Requests:
**a)** From the forum thread on heating a house with a basement stove, extract the passage that begins at the words "I tried keeping" and stops after "some thermal break.".
**b)** For each statement, say whether the forum thread on basement stove heating agrees with it. Answer yes or no, and quote the words from the thread that decide it.
(i) The basement of smoke show is 1000 square feet.
(ii) The basement of smoke show has windows.
(iii) Don2222 heats the whole house with a 45 k btu Avalon Astoria.

Excerpt:
I know. He did explain and I remember it made sense at the time but I'll be darned if I can remember!


----------



## smoke show (Apr 3, 2012)

wyld byll said:


> how warm does your basement get and how big of an area is it?


 
Its 1000 sq ft and I can get 750 sq ft of it above 80 pretty easy. Theres one finished room  thats pretty closed off that will stay within 2-4 degrees if I leave the door open.

I tried keeping the finished room at the same temp with the door closed using a room to room fan with poor results. https://www.hearth.com/talk/threads/tjernlund-aireshare-room-to-room-fan.79113/ Its fine with the door open but I have reasons for keeping it closed.

Also my basement has 2" foam on the outside and is completely below grade with no windows. So i do have some thermal break.


----------



## Don2222 (Apr 3, 2012)

Dr.Faustus said:


> moving it upstairs is the way to go. however having it in the room with you might not be such a hot idea. i find that whatever room its in, it tends to draw a cool breeze across the floor towards the stove. this is to replace the hot air that has left the room heading towards other rooms.
> i havent gotten cooked out much since i put my pdvc on a thermostat but it has happened. i think if i had it in some other room i wouldnt get as much of a breeze and wouldnt have to raise the tv to cover its fan sound.


 
Hi Dr.Faustus

How is the PVDC on the thermostat? Do you use the recommended 9-9 for the high setting? What is the low setting?
Does it keep the room a constant temp? What temp do you set it for?

Thanks


----------



## slim (Apr 4, 2012)

Don2222 said:


> Yes but to really circulate air you need a supply and a return.
> 
> I use the stairwell for the return and 6" ductwork with inline fan to pull hot air from the heat tubes on the stove for the supply to 2 registers. One reg in the kitchen and one in the hallway to living room and bedrooms. It heats the whole house with a 45 k btu Avalon Astoria. I would highly recommend a large Travis or even Whitfield to do the job really good from the basement.
> 
> ...


The doorway develops a thermal circular flow which pulls air down in response to fan forcing air up & that is the supply/return. If you blow fan into cellar, it pressurizes the cellar & helps to warm the cellar moreso. The fan on the stove [hard blow aimed at the top of the doorway] induces any heat from the stove to be sucked into the blowstream & delivered upstairs. Bottom line is that its a simple thing to try so why not?

Data shown:
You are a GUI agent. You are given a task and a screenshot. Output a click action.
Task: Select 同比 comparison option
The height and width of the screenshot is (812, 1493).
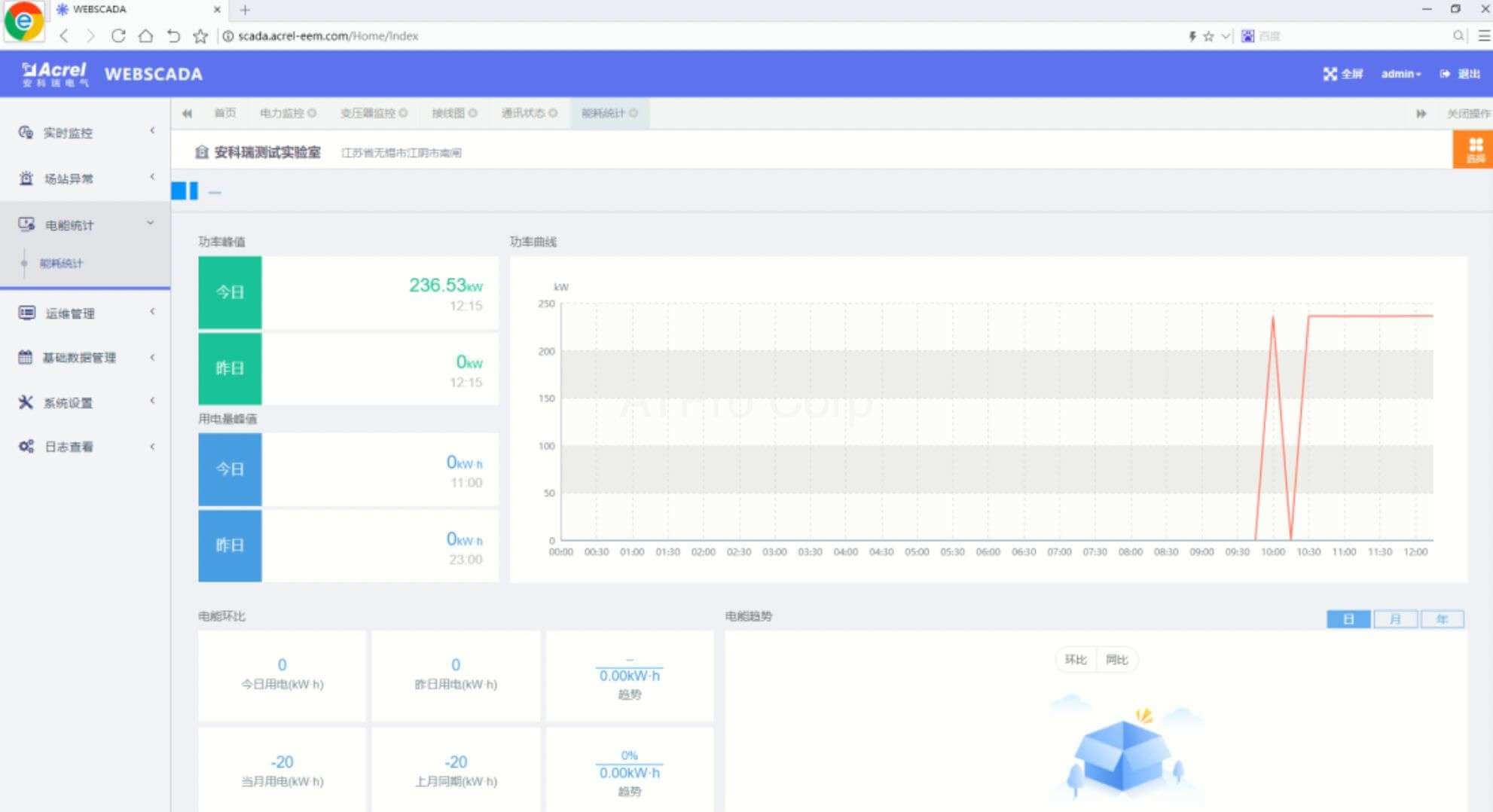coord(1116,660)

Solutions per task:
**a)**
I tried keeping the finished room at the same temp with the door closed using a room to room fan with poor results. https://www.hearth.com/talk/threads/tjernlund-aireshare-room-to-room-fan.79113/ Its fine with the door open but I have reasons for keeping it closed.

Also my basement has 2" foam on the outside and is completely below grade with no windows. So i do have some thermal break.

**b)**
(i) Yes: "Its 1000 sq ft"
(ii) No: "completely below grade with no windows"
(iii) Yes: "It heats the whole house with a 45 k btu Avalon Astoria."